Records from a dataset:
• • • •
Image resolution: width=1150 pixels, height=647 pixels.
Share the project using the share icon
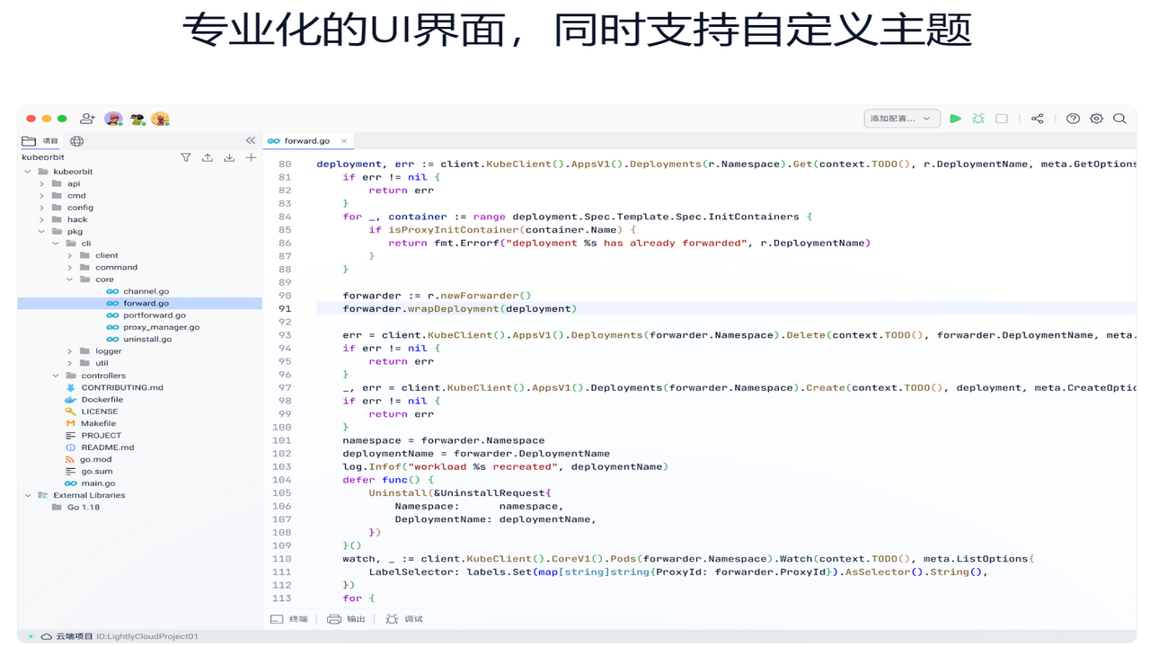[1037, 118]
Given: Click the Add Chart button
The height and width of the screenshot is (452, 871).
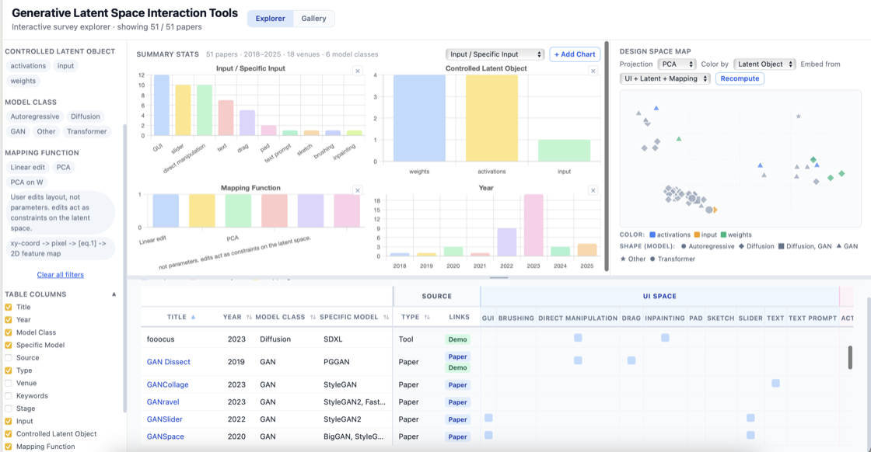Looking at the screenshot, I should (575, 54).
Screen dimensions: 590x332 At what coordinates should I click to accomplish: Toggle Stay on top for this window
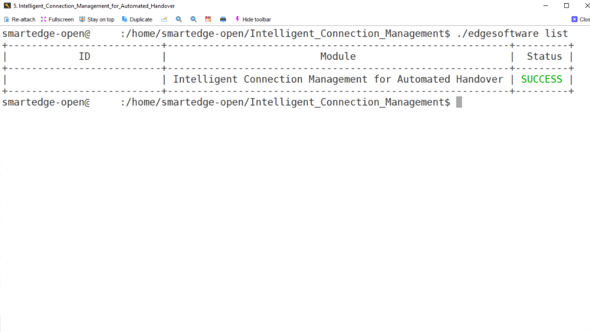[97, 19]
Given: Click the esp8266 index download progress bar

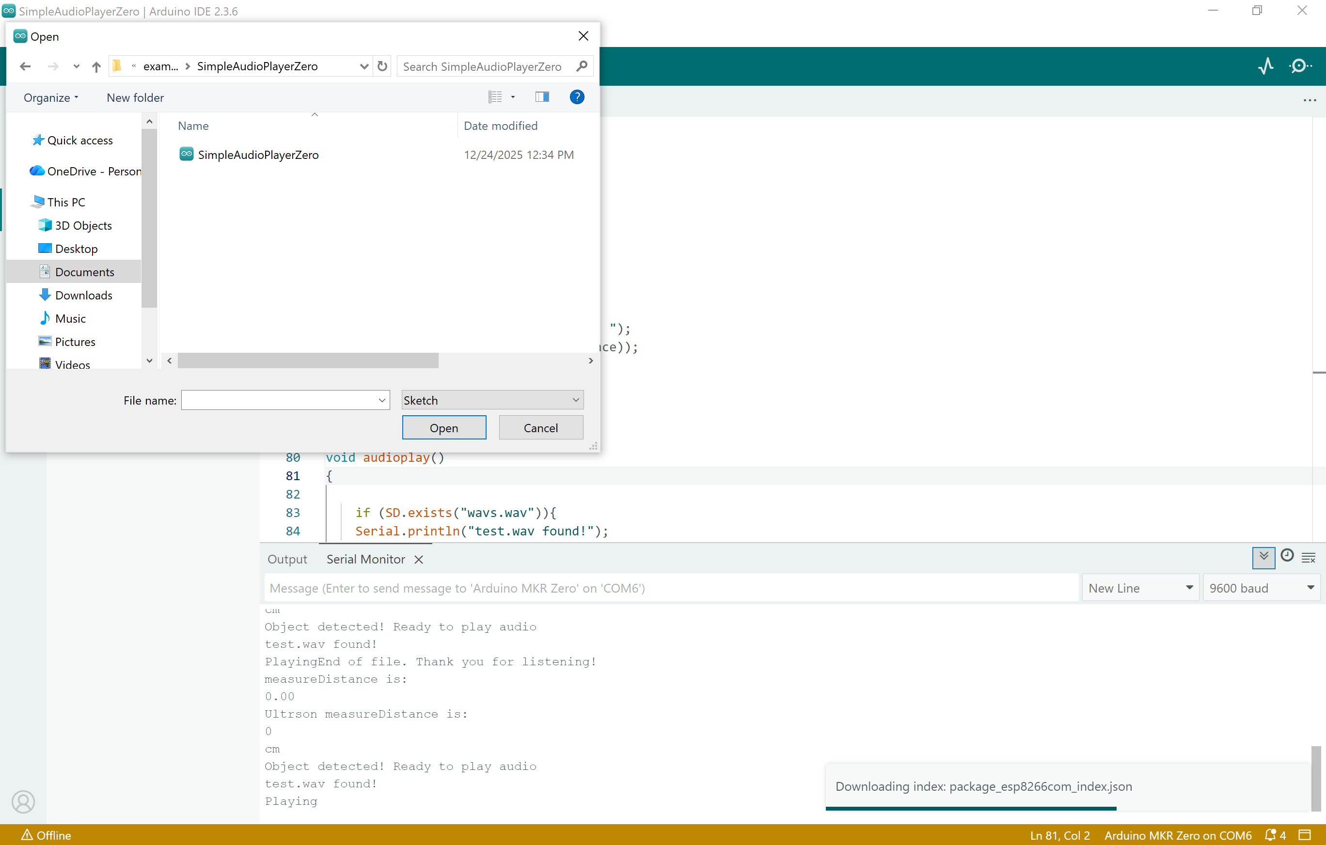Looking at the screenshot, I should coord(972,809).
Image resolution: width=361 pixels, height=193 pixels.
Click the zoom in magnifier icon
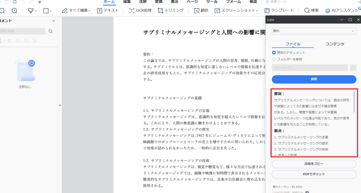click(14, 11)
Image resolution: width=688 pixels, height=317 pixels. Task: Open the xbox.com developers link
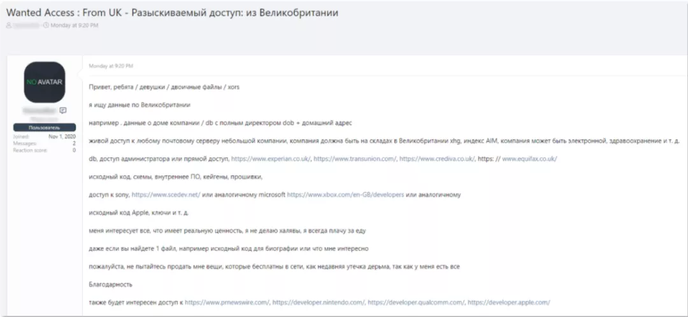345,194
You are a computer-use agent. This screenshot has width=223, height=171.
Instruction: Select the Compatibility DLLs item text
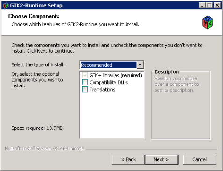point(108,82)
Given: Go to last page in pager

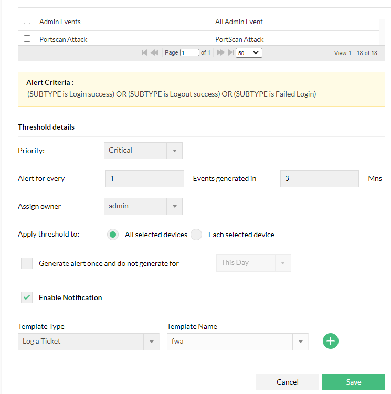Looking at the screenshot, I should point(230,52).
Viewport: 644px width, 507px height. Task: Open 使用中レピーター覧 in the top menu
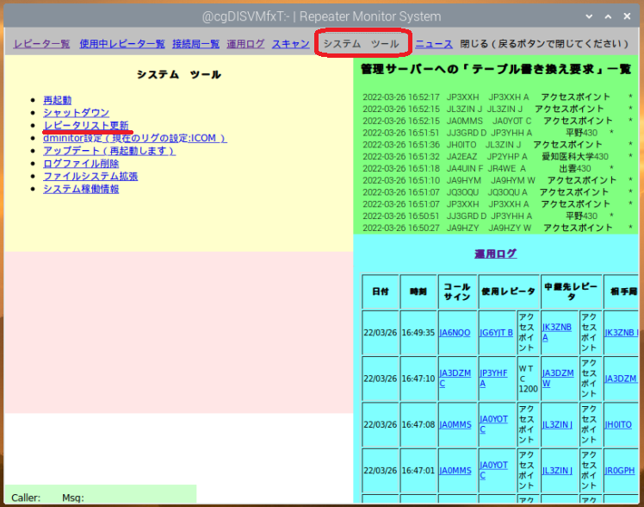pyautogui.click(x=122, y=44)
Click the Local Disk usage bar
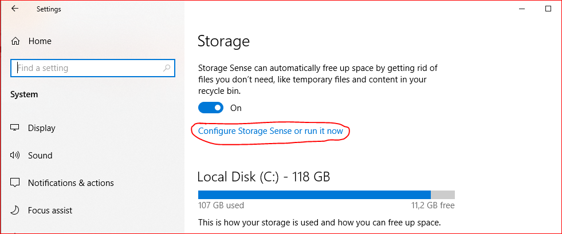Screen dimensions: 562x234 coord(326,194)
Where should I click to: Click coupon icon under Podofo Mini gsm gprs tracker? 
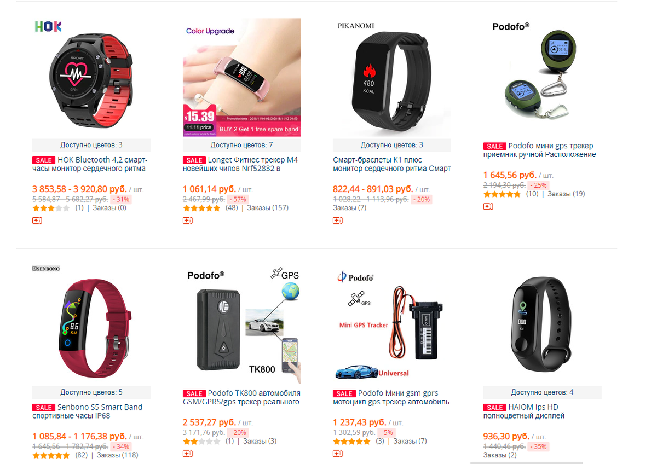[x=338, y=454]
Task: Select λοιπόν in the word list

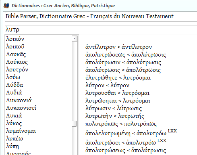Action: pyautogui.click(x=15, y=39)
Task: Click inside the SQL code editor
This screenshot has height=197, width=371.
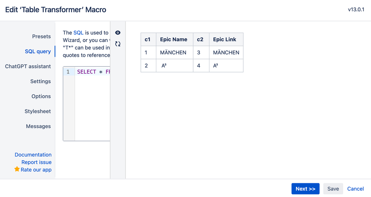Action: [x=92, y=104]
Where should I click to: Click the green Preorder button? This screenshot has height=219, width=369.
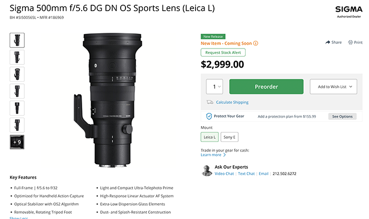coord(266,87)
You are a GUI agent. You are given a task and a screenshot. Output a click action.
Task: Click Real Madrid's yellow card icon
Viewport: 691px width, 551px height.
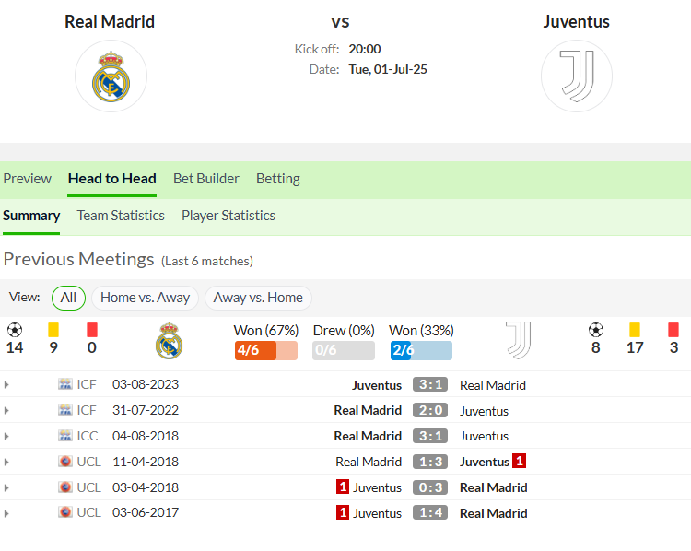click(53, 330)
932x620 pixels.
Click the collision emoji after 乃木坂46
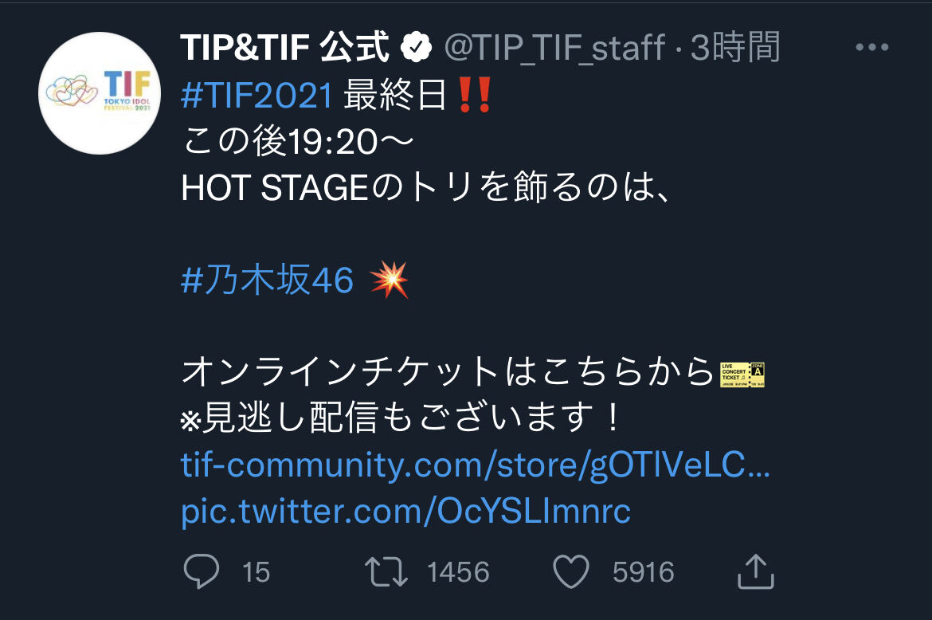pos(390,280)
• • • •
### EXERCISE BRIEF
Please echo every line of the records above word for word, omitting the pictures.

### SOLUTION TO THIS TASK
Image resolution: width=1150 pixels, height=647 pixels.
Share the project using the share icon
[1037, 118]
Given: Click the Add Chart button
The height and width of the screenshot is (452, 871).
Looking at the screenshot, I should (575, 54).
Screen dimensions: 590x332 At what coordinates should I click to accomplish: Toggle Stay on top for this window
[97, 19]
Given: Click the esp8266 index download progress bar

Looking at the screenshot, I should coord(972,809).
Image resolution: width=361 pixels, height=193 pixels.
Click the zoom in magnifier icon
click(14, 11)
Image resolution: width=688 pixels, height=317 pixels. Task: Open the xbox.com developers link
345,194
You are a computer-use agent. This screenshot has width=223, height=171.
Instruction: Select the Compatibility DLLs item text
point(108,82)
Given: Go to last page in pager

Looking at the screenshot, I should point(230,52).
Viewport: 644px width, 507px height. Task: Open 使用中レピーター覧 in the top menu
pyautogui.click(x=122, y=44)
Click the Local Disk usage bar
Screen dimensions: 562x234 coord(326,194)
Where should I click to: Click coupon icon under Podofo Mini gsm gprs tracker? 
[x=338, y=454]
Task: Select λοιπόν in the word list

Action: pyautogui.click(x=15, y=39)
Task: Click inside the SQL code editor
This screenshot has height=197, width=371.
Action: [x=92, y=104]
Where should I click to: Click the green Preorder button? This screenshot has height=219, width=369.
coord(266,87)
You are a GUI agent. You are given a task and a screenshot. Output a click action.
Task: Click Real Madrid's yellow card icon
Viewport: 691px width, 551px height.
click(53, 330)
932x620 pixels.
Click the collision emoji after 乃木坂46
pos(390,280)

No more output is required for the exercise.